Each school can be provided with an entry-level smartphone, preloaded with the newly developed application, which makes Covid-19 screening and data capturing much easier and faster.
The problem is that it is obvious that hundreds of learners will enter the gates of their particular schools every day, which will cause huge congestion with regard to health screenings. The phased return to schools requires the mandatory daily screening and listing of all people entering the premises. This process and its resulting records need to be documented, and the records need to be stored centrally and, when required, shared with or reported to health authorities. Very few schools have adequate capacity to thoroughly screen and upload the records and status of every learner who enters the school premises. However, engineers at the Faculty of Engineering of the North-West University (NWU) have, once again, come up with a sustainable solution to do this in a much faster and more reliable manner.

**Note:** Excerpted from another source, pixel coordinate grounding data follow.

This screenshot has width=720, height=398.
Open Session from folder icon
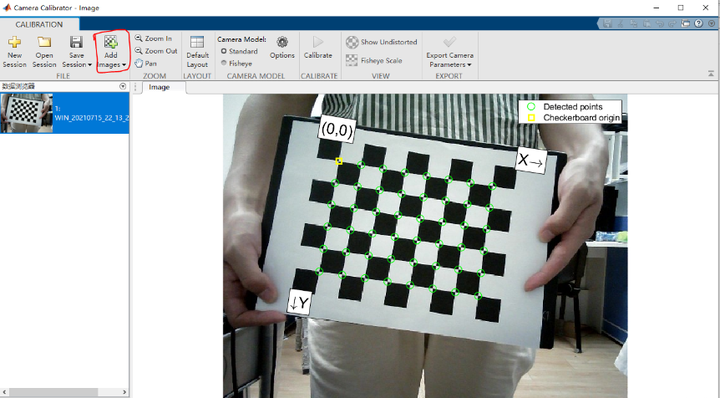click(44, 52)
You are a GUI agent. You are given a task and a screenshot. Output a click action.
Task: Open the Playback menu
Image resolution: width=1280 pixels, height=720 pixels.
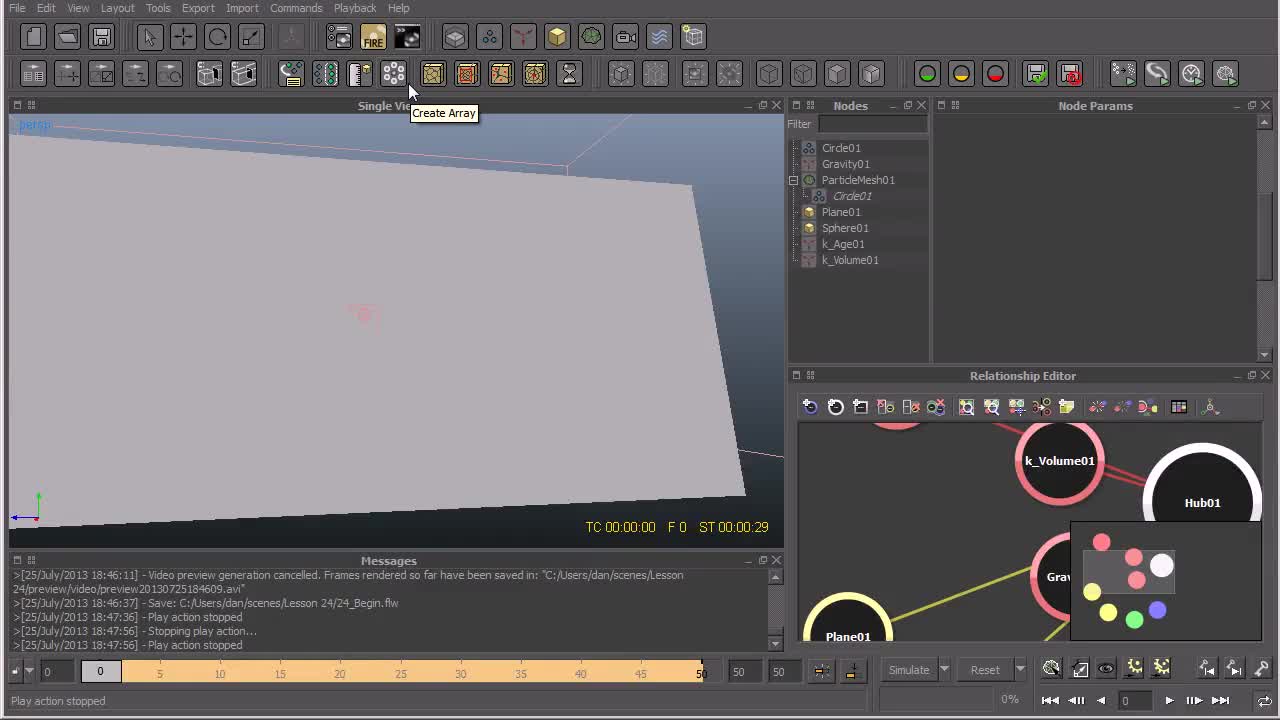[x=355, y=8]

According to Prof. Leenta Grobler, project leader and specialist in health-related engineering innovations, their solution involves the digitalisation of the screening and data-capturing process. A screening and data-recording kit has been developed that involves that every person authorised to enter a particular property is issued with an identification token, and that all points of entry are equipped with a recording station, which, among other things, houses a database, a token reader, a digital thermometer and a simple user interface that employs an Android-operated cellphone.
Real-time data and screening records can be viewed on a web portal
“This kit will mean significant time savings for the education and work sectors, and may have a radical impact on lockdown screening protocols. Data capturing at Covid-19 health screening points will be done using QR codes as identification tokens and commercial off-the-shelf infrared digital thermometers, with the data being gathered by a standard entry-level smart cellphone.”

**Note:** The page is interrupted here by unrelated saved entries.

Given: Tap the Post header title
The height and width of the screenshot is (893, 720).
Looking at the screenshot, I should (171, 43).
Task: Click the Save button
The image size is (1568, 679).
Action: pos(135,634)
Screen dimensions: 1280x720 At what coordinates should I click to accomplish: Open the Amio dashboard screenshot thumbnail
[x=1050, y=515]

An Excel-format list will be created for every school, containing every authorised person’s identification number, name and designation (grade and class, teacher, parent or department) and an emergency contact number. This information will be encoded by the NWU's engineering team as a QR code and printed on an ID card, which will be provided to every learner.
Prof. Grobler explains that once a learner reaches the screening point, the cellphone application provides the operator with three submenus:
- Identification
- Temperature capturing
- Mask verification
“Identification uses an image stream to read the QR code printed on the ID card. Temperature capturing utilises image processing of the seven-segment display of the commercial off-the-shelf infrared digital thermometer, and finally, a log is kept of whether a person reporting at the screening point has been issued with a mask or whether they are wearing their own,” she says.
Once the record has been verified, the identification number, without the name or contact details, is stored in a cloud-based database, along with the temperature data and mask status. In the event of a temperature that is outside the band considered to be within “normal” limits, a warning message will be displayed on the phone and it will be sent to the institution’s health and safety representative. The institution can view this data in real time on a web portal.
Prof. Grobler says they plan on piloting the system at local Potchefstroom-based schools during the first week after schools re-open. “We would then prefer to license the solution to a suitable partner for commercialisation and roll-out. We as engineers strive to change the world for the better, and slowly but surely we are getting there – one innovative idea at a time.”